Los pensadores que conocieron la felicidad aprendieron a amar la sabiduría mucho más íntimamente que los que fueron desgraciados. Hay una gran diferencia entre la sabiduría que crece en la desgracia y la que se desarrolla en la felicidad. La primera consuela hablando de la felicidad; pero la segunda no habla más que de ella misma. Al extremo de la sabiduría del desgraciado está la esperanza de la felicidad; al extremo de la del ser humano feliz, no hay más que la sabiduría. Si el fin de la sabiduría es encontrar la felicidad, sólo a fuerza de ser feliz se acaba por saber que ese fin no se encuentra sino en ella.
viernes, 5 de agosto de 2011
Principios de la Felicidad
Somos más injustos que el destino mismo cuando lo juzgamos. No vemos más que la desgracia del sabio porque todos sabemos lo que es la desgracia; pero no vemos su felicidad porque hay que ser tan sabio como el sabio y tan justo como el justo para reconocer su felicidad. No se tiene más que la felicidad que se puede comprender. Hay muchas más tierras desconocidas en la felicidad que en la desgracia. La desgracia tiene siempre la misma voz, pero la felicidad es menos ruidosa a medida que va siendo más profunda.
No hay nada más justo que la felicidad; nada que tome más fielmente la forma de nuestra alma; nada que llene más exactamente los lugares que la sabiduría le ha abierto. Pero no hay todavía nada que carezca tanto de voz como ella. El ángel del dolor habla todas las lenguas y conoce todas las palabras; pero el ángel de la felicidad no abre la boca sino cuando puede hablar de una felicidad que hasta el salvaje es capaz de comprender. Hablar de la felicidad, ¿no es enseñarla un poco? Pronunciar su nombre cada día, ¿no es llamarla? ¿Y no es uno de los hermosos deberes, de los que son felices, enseñar a otros a ser felices? Es indudable que se aprende a ser feliz y nada se enseña más fácilmente que la felicidad.

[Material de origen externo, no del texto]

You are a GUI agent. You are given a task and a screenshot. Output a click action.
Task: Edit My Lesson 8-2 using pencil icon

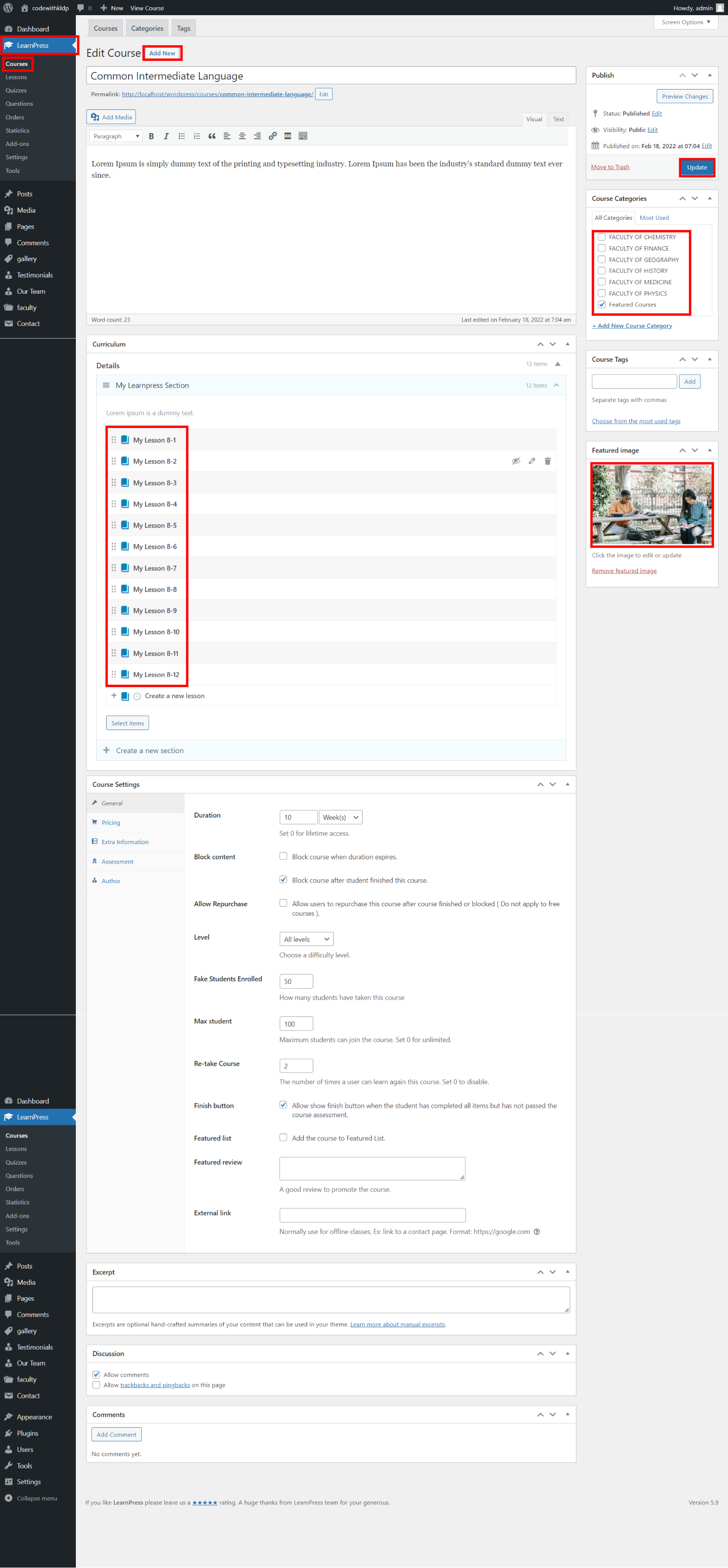(x=532, y=461)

La sonrisa es tan contagiosa como las lágrimas, y las épocas que se llaman felices no son a veces más que épocas en las que algunos seres supieron llamarse felices. No es la felicidad la que nos falta: es la ciencia de la felicidad. De nada sirve ser lo más feliz posible si se ignora que se es feliz, y la conciencia de la dicha más pequeña importa más para nuestra felicidad que la mayor dicha que nuestra alma no mire atentamente. Quienes la retienen deben mostrarnos que no poseen nada que no posean en su corazón todos los seres humanos.
Ser feliz es haber traspasado los límites de la inquietud de la felicidad. Sé que soy más feliz hoy de lo que era ayer, porque sé, al fin, que no necesito ya de la felicidad para liberar mi alma, para apaciguar mi pensamiento y para iluminar mi corazón.
Un acto de justicia, de bondad, provoca cierta conciencia inarticulada, a menudo más eficaz, abnegada y maternal, que la nacida de un pensamiento profundo. Trae sobre todo una conciencia especial de la felicidad. Los pensamientos más elevados son casi siempre inciertos y variables, mientras que la luz de un acto benéfico es permanente y estable. Un pensamiento profundo es algunas veces conciencia ornamental; pero una obra de caridad, el cumplimiento de un deber heroico, son conciencia; es decir, felicidad en acción. De la inteligencia satisfecha a un corazón satisfecho hay un largo camino. La felicidad es una planta de la vida moral, más bien que una planta de la vida intelectual.
Una verdad es viviente para nosotros a partir del momento en que ha modificado, purificado, dulcificado algo en nuestra alma. Lo que constituye la conciencia, lo que es un acto esencial, es la conciencia de un mejoramiento moral. La inteligencia que no va hacia la conciencia se agita en el vacío. Cualquier fuerza de nuestro cerebro que no es recogida inmediatamente en los vasos más puros de nuestro corazón, corre gran riesgo de corromperse y perderse. En todo caso, permanece extraña a la felicidad, pero entra fácilmente en relación con la desgracia. Se puede tener una inteligencia más poderosa y muy elevada, y no haberse acercado nunca a la felicidad. Y se puede tener un alma dulce, pura y buena y no conocer más que la desgracia.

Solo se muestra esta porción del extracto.